Sankara should have lived longer. Maybe then, his ideals would have been too glaring to ignore. Maybe Africa’s leadership would have assumed a different tone.
His ghost nudges my conscience especially now when the list of Who Owns Kenya, as exemplified weekly in a local TV station grows unbelievably ridiculous with a minority segment’s impudence to amass obscene yards of wealth in the face of retching poverty of the masses.
The gluttonous bourgeoisie’s latest squander has touched on the core vulnerability of the poor in Kenya; Education and food. Where free primary education would have liberated masses from the bondage of poverty to empowerment and economic freedom, the wealthy leading class have sunk their grip and yanked out billions! Where maize for the poor would have bridged a great starvation gap and restored some sense of sustainable hope, the sticky fingers of politicians entrusted with a country’s well being have gained root.

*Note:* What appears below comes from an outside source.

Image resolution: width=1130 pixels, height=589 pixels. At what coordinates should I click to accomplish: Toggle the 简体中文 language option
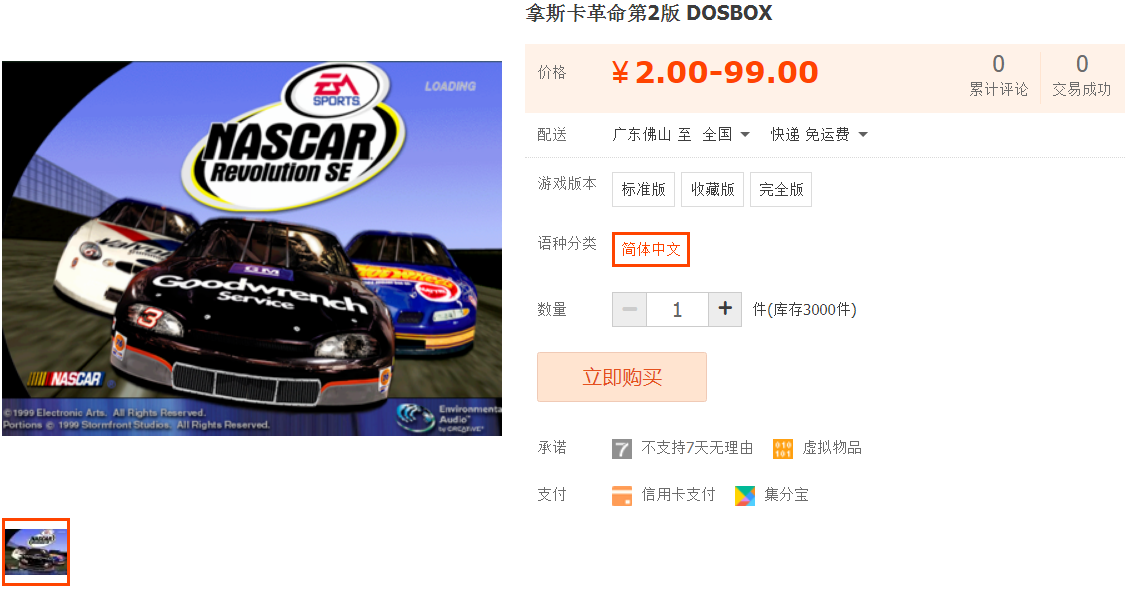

Were Thomas Sankara the president of Kenya today, his options would have been simple; fire all the ministers involved and their subordinates on the spot, re-direct the management of food provision and management directly to the people and reigned in on the free primary education to actually ensure that it works.
No, he would not have been implicated in any of the scams either. That, I am absolutely sure! For a president who died with four bicycles, an old Mazda salon, a broken down fridge and a freezer to his name, such acts of political irresponsibility would have been sacrilegious!

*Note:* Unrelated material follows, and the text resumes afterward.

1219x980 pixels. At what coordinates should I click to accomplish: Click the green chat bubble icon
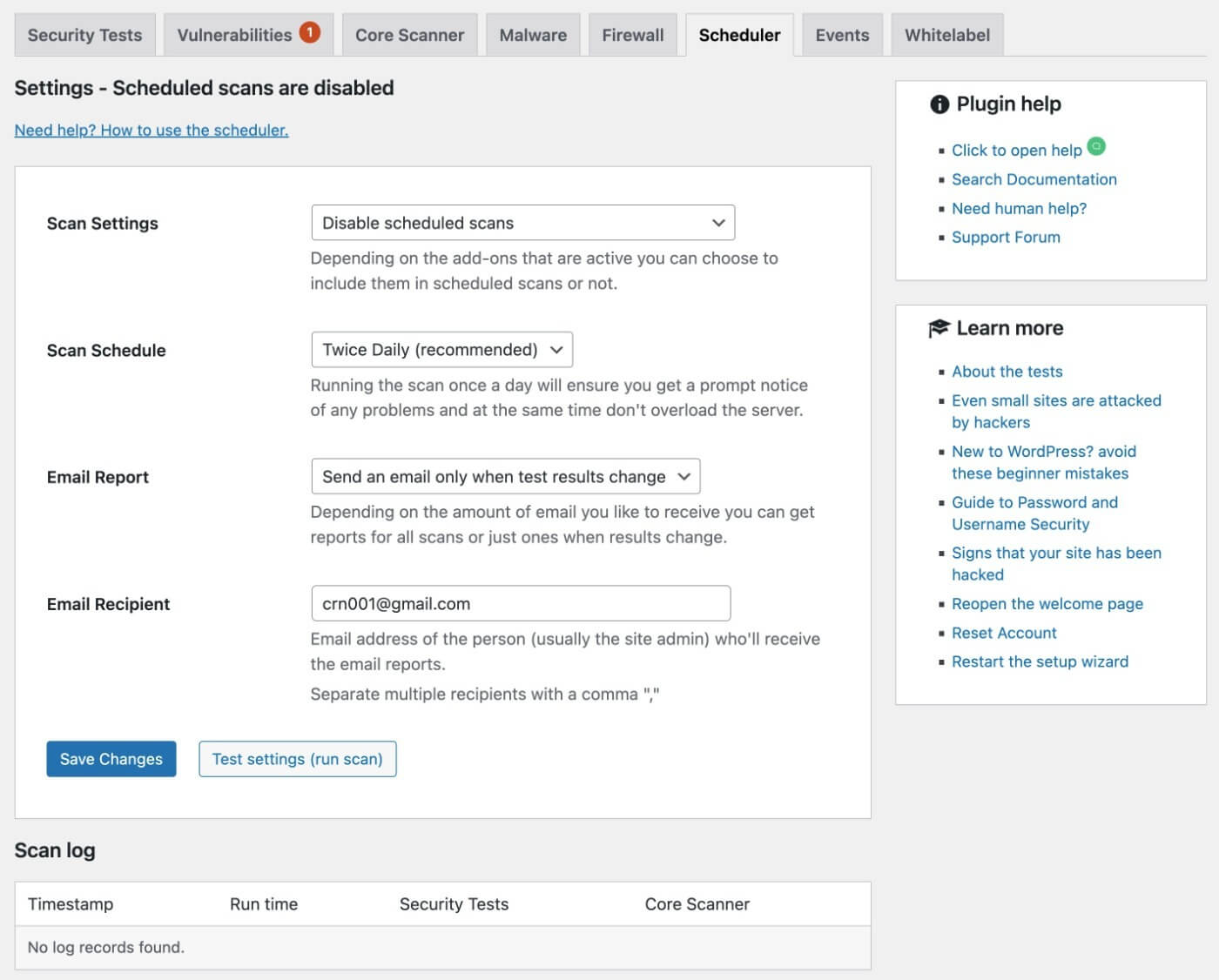pos(1097,145)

This is why my mind has been dancing with Sankara’s ghost in these recent days.
I must have been a restless nonchalant teenager when he was assassinated for his ideals 22 years ago. Today, he fills my imaginations with nostalgic fantasies of what political accountability ought to be; what true Africa leadership should have been long before the big fat cats strode into town.
Well, I have a simple question to the same big cats (read, the president, prime minister, ministers, permanent secretaries and members of parliament) who seem to have conveniently forgotten to whom they ought to be accountable; how many of you ride bicycles to the office every ? How many of you drive an old Renault?
The minister of finance Uhuru Kenyatta must have thought he was making history when his ministry ordered the sale of all fuel guzzlers used by public servants and replace them with supposedly low-maintenance VW Passatts in the name of cost-cutting on government expenditure
Thomas Sankara had beaten him to it in 1983 when he came into power in Burkina Faso. He sold most of the government fleet of Mercedes cars and made the Renault 5, the cheapest car sold at Burkina Faso at the time the official service car of the ministers.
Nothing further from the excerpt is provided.